Copy word for word the part of the letter combinations thread starting with "I intend to" and going on through "of using __builtin_ctz).".

## Document passage
Start
Getting word combinations from group of letters

Question

I searched over the internet a lot how to do this but I didn't came up with something I completely understood.

Im trying to generate all the possible combinations from an array of letters by specifying the amount of letters in each group, for example:

letters: A, B, C

length: 2

result: AB, AC, BC

(I know there are: BA, CA and CB too but I only need to get the groups the order isn't matter.)

example 2:

letters: A, B, C, D

length: 3

result: ABC, ACD, BCD, CDA, DAB

and etc…

I intend to implement that algorithm in C++ but examples in C#, Java or Javascript are welcome as well.

Answer 1

This is known as permutation, there are lots of solutions for it. Here is a non-recursive one that I wrote which is super fast. (If you are on Windows, you may need to look-up _BitScanReverse instead of using __builtin_ctz).

#include <iostream>
#include <cstdlib>
using namespace std;

void perm(unsigned &v) { //v must be initialised with t = ( 2 << N ) - 1;
    unsigned t = v | (v - 1);
    v = (t + 1) | (((~t & -~t) - 1) >> (__builtin_ctz(v) + 1));
}

int main (int argc, char *argv[]) {
    unsigned n = argc > 1 ? atoi(argv[1]) : 3; //bins:   0..31
    unsigned k = argc > 2 ? atoi(argv[2]) : 2; //things: 0 .. bins.
End
## Raw records
Start
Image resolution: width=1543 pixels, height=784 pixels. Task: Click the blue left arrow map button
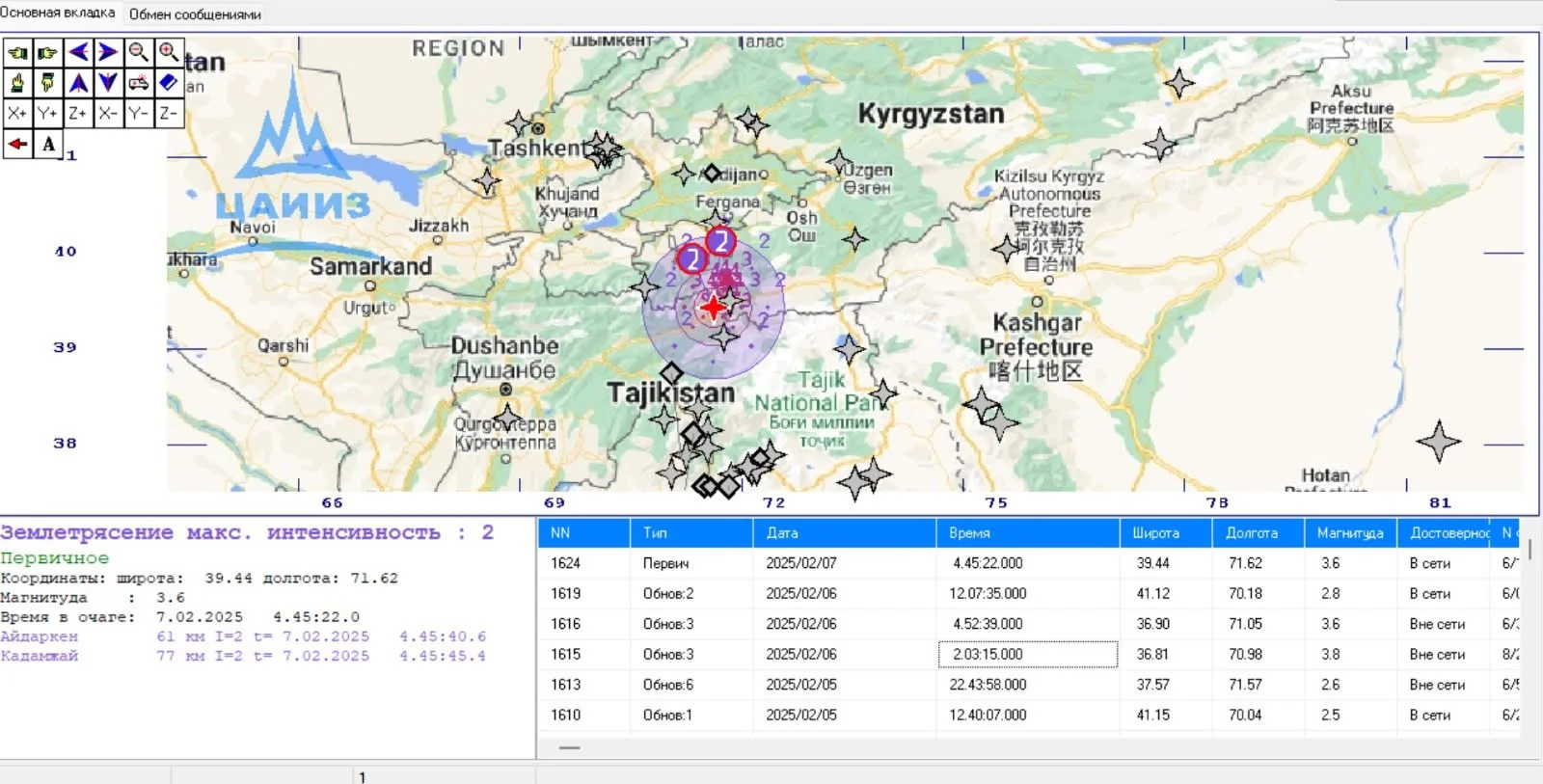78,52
End
Start
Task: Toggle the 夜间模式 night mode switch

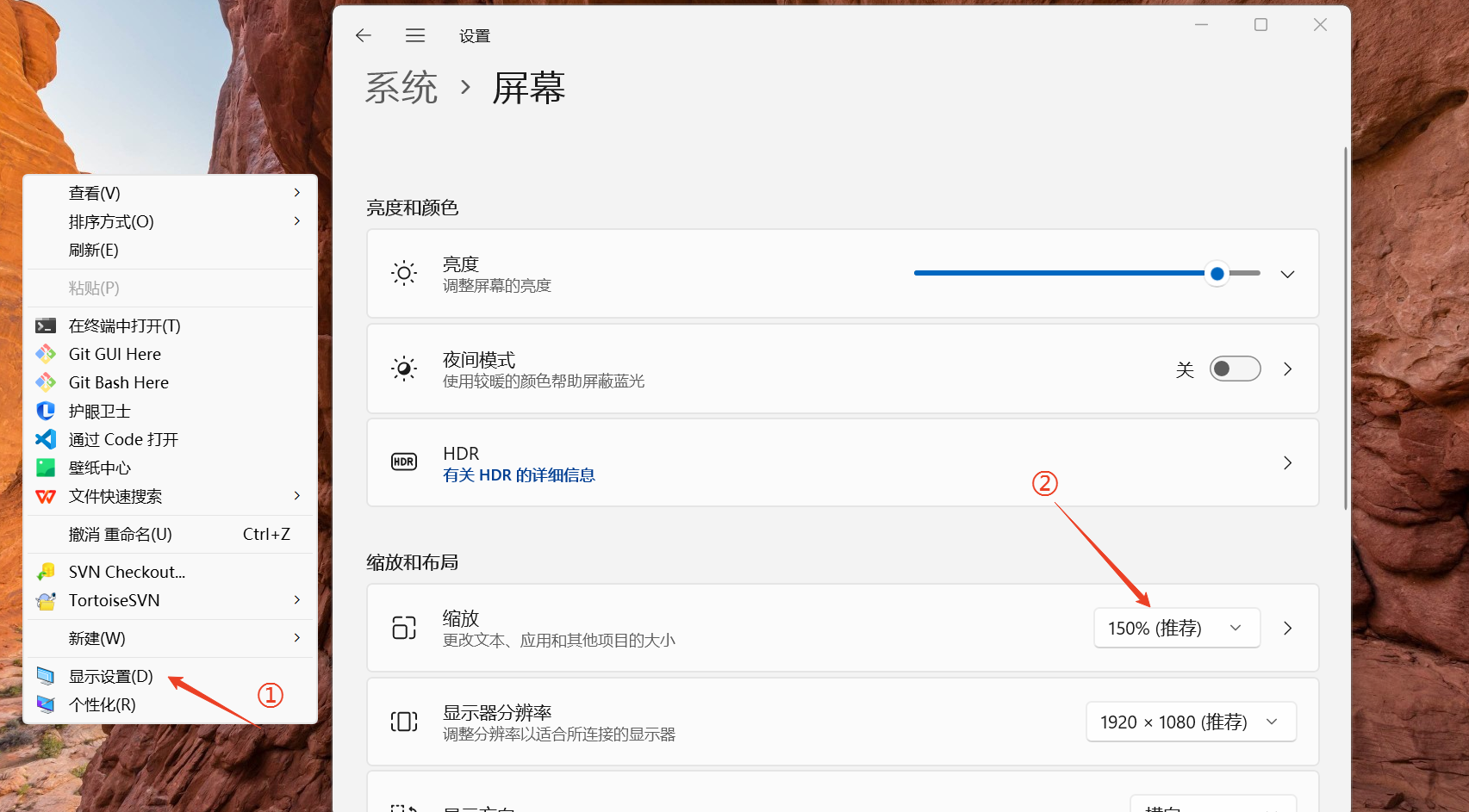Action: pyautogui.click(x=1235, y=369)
End
## Answer to the exercise
I intend to implement that algorithm in C++ but examples in C#, Java or Javascript are welcome as well.

Answer 1

This is known as permutation, there are lots of solutions for it. Here is a non-recursive one that I wrote which is super fast. (If you are on Windows, you may need to look-up _BitScanReverse instead of using __builtin_ctz).